Yair Golan objects to MKs going on vacation in wartime

Knesset’s summer session ends but parliamentary activity continues

Despite three-month recess, Knesset committees will still convene and the government is expected to push for passage of a Shas-backed bill on funding religious councils

Sam Sokol is the Times of Israel's political correspondent. He was previously a reporter for the Jerusalem Post, Jewish Telegraphic Agency and Haaretz. He is the author of "Putin’s Hybrid War and the Jews"

Illustrative: The Knesset, July 24, 2024. (Sam Sokol/Times of Israel)
Illustrative: The Knesset, July 24, 2024. (Sam Sokol/Times of Israel)

After several days of frenzied activity, the Knesset quietly ended its summer session on Sunday, with lawmakers hurriedly passing three bills during a sparsely attended morning plenum session prior to the beginning of their three-month parliamentary recess.

Over the course of the past week, members of the Knesset rushed to advance as many bills as possible before the beginning of the break, touching on issues ranging from so-called kosher cellphones to who has the authority to enforce building regulations and how the state ombudsman for judges is chosen.

However, on Saturday evening, as MKs prepared for another day of back-to-back votes, coalition whip Ofir Katz of Likud announced that all nonessential bills would be removed from the Knesset agenda in the wake of a rocket attack that killed 12 children in the northern Druze town of Majdal Shams.

“Following Hezbollah’s shocking massacre of the children of Majdal Shams, it was decided that only urgent government bills will be on the Knesset’s agenda tomorrow. Our hearts are with the residents and the entire Druze community,” Katz explained.

According to the public broadcaster Kan, one of the bills dropped from the agenda is a controversial Shas-backed proposal that seeks to grant the religious services minister the power to allocate additional funds to local religious councils around the country. Voting on the bill was already postponed more than once due to coalition infighting.

The coalition intends to try to pass the bill during the recess by calling a special session, the report said.

Lawmakers argue during the final plenum session before the Knesset’s summer recess, July 28, 2024. (Yonatan Sindel/Flash90)

Following the rocket attack, Yair Golan, head of the Labor-Meretz union The Democrats, said the Knesset recess must be canceled.

“It’s inconceivable that tomorrow, a day of near-war in the north, of unimaginable burials, of war in Gaza, 115 hostages in Hamas’s hands, tens of thousands of displaced in the north and south, the Knesset will simply go on vacation,” he declared.

Opposition parties, along with relatives of hostages held by Hamas in Gaza, have objected to the Knesset’s three-month recess, slated to begin on Monday and to run until October 27.

However, while regular plenum sessions will not be held during the break unless convened at the initiative of the government, much of the day-to-day parliamentary activity of the Knesset is set to continue.

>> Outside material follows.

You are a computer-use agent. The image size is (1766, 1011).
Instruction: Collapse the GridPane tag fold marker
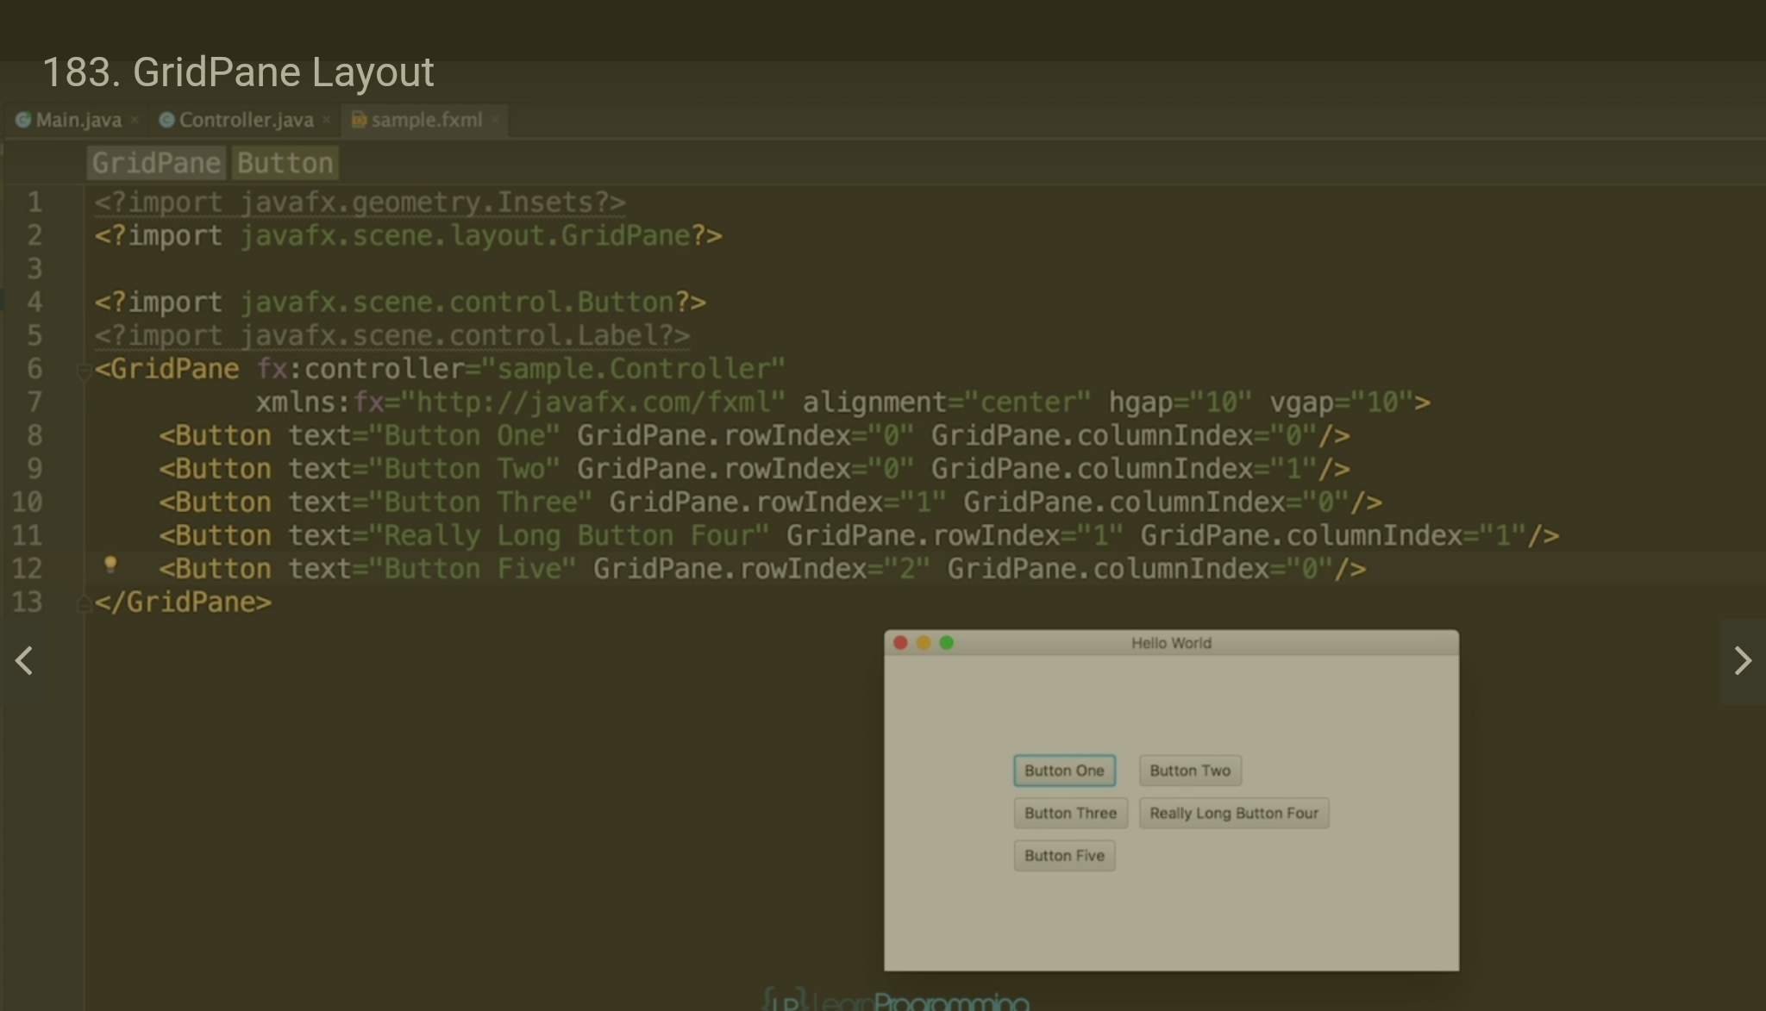[x=84, y=372]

At a Knesset House Committee meeting on July 2, lawmakers decided that parliamentary committees will be allowed to hold up to seven meetings during the break, while the Education, Culture and Sports Committee will be allowed to hold up to eight meetings ahead of the opening of the new school year on September 1.

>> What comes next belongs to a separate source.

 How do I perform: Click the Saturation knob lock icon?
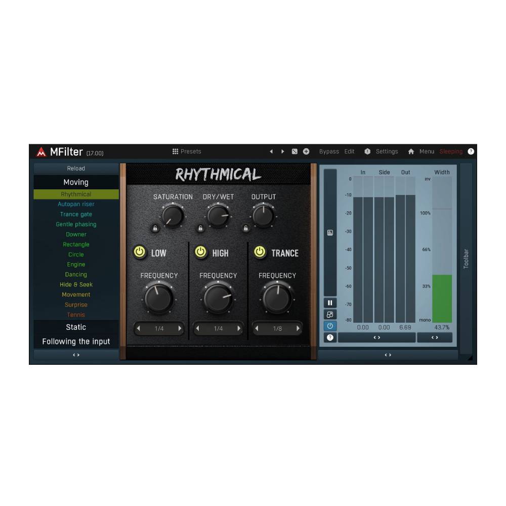(155, 228)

Likud MK Yuli Edelstein chairs a meeting of the Knesset Foreign Affairs and Defense Committee, July 21, 2024. (Yonatan Sindel/Flash90)

The number of discussions in the Foreign Affairs and Defense Committee will not be limited given the ongoing war in Gaza, sparked by Hamas’s October 7 massacre in southern Israel that killed 1,200 and saw 251 taken hostage.

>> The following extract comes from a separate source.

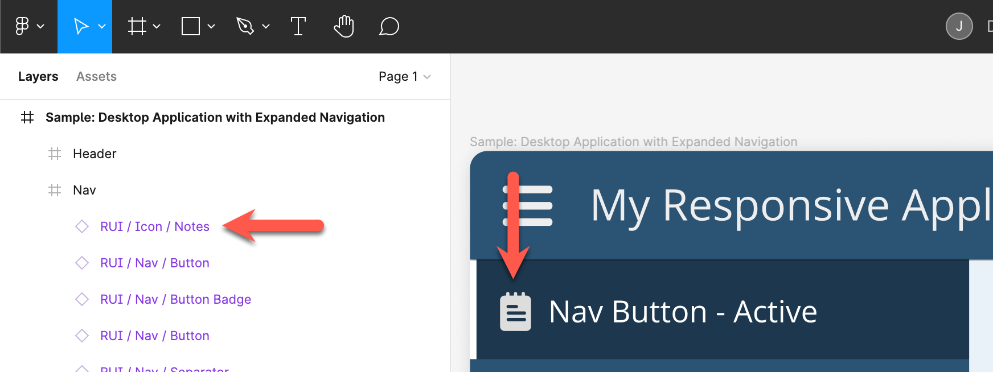Select the Rectangle shape tool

The committee is currently debating an ultra-Orthodox draft law that Haredi lawmakers see as their only chance of heading off full-scale mobilization of yeshiva students.

On Monday, the first day of the recess, the Knesset Economic Affairs Committee, Education, Culture and Sports Committee, and Health Committee will all meet. Also on Monday, the Foreign Affairs and Defense Committee is set to hold a joint hearing with the State Control Committee to discuss the protection and rehabilitation of the north.